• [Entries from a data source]
* * *

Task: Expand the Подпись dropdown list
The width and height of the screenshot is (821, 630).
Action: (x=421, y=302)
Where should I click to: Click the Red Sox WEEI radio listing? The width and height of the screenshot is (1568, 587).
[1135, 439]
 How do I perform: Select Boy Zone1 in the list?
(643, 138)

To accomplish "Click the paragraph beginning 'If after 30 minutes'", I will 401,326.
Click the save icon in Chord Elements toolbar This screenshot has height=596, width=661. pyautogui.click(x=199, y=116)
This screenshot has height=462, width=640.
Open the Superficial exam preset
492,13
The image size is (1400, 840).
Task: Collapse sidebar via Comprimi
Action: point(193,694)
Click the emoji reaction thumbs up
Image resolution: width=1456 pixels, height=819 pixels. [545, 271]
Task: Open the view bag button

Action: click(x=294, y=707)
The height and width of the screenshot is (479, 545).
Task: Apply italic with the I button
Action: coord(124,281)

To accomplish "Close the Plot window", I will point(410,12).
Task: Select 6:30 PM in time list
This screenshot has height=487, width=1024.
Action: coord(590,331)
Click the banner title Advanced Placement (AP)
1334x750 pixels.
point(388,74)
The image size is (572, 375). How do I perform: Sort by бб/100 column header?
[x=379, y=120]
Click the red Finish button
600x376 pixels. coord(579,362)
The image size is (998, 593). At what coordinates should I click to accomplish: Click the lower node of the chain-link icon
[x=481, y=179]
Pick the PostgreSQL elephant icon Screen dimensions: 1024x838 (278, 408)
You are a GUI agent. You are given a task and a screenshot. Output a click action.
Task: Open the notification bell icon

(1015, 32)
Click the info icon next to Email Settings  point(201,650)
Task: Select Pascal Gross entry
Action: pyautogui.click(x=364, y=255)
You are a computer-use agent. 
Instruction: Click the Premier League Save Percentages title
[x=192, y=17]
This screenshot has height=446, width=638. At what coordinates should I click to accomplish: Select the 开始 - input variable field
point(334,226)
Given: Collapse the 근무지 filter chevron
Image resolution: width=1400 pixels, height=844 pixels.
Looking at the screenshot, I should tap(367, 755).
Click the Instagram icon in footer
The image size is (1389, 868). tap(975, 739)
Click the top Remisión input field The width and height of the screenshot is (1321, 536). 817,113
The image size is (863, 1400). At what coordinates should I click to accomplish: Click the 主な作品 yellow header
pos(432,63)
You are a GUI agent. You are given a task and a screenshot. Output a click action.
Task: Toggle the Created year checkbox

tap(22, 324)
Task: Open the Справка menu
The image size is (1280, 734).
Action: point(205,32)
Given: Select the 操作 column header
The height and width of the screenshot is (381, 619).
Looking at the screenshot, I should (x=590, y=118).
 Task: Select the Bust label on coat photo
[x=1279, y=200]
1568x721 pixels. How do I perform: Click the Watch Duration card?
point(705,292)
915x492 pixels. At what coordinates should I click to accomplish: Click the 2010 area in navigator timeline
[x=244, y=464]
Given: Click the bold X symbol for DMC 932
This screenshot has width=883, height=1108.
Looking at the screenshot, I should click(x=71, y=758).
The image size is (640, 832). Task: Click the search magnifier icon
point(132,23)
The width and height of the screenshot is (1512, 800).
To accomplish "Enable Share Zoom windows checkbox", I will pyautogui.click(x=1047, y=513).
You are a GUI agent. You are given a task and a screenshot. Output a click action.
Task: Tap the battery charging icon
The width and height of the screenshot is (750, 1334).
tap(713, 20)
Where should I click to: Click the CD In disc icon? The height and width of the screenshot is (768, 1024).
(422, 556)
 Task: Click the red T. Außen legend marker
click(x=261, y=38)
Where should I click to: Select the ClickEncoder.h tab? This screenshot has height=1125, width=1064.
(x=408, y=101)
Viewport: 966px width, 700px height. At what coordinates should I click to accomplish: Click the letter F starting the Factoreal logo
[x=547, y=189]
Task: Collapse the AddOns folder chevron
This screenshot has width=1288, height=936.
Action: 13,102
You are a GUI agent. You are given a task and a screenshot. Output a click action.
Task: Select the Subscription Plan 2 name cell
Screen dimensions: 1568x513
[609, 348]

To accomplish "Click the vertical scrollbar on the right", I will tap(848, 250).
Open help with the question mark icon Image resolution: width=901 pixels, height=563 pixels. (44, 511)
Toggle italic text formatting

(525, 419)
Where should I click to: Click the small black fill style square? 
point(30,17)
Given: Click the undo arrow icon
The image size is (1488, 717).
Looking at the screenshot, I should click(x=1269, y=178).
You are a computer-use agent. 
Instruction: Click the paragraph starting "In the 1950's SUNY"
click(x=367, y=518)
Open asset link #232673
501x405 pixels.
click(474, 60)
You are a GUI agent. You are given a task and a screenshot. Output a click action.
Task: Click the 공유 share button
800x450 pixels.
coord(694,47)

* * *

• [PROBLEM] Rewrite the entries as a numbered list, from the line with "Click the save" through the line with "Action: point(193,694)", leaving out any blank lines.

• [FINISHED TASK]
1. Click the save icon in Chord Elements toolbar This screenshot has height=596, width=661. pyautogui.click(x=199, y=116)
2. This screenshot has height=462, width=640.
3. Open the Superficial exam preset
4. 492,13
5. The image size is (1400, 840).
6. Task: Collapse sidebar via Comprimi
7. Action: point(193,694)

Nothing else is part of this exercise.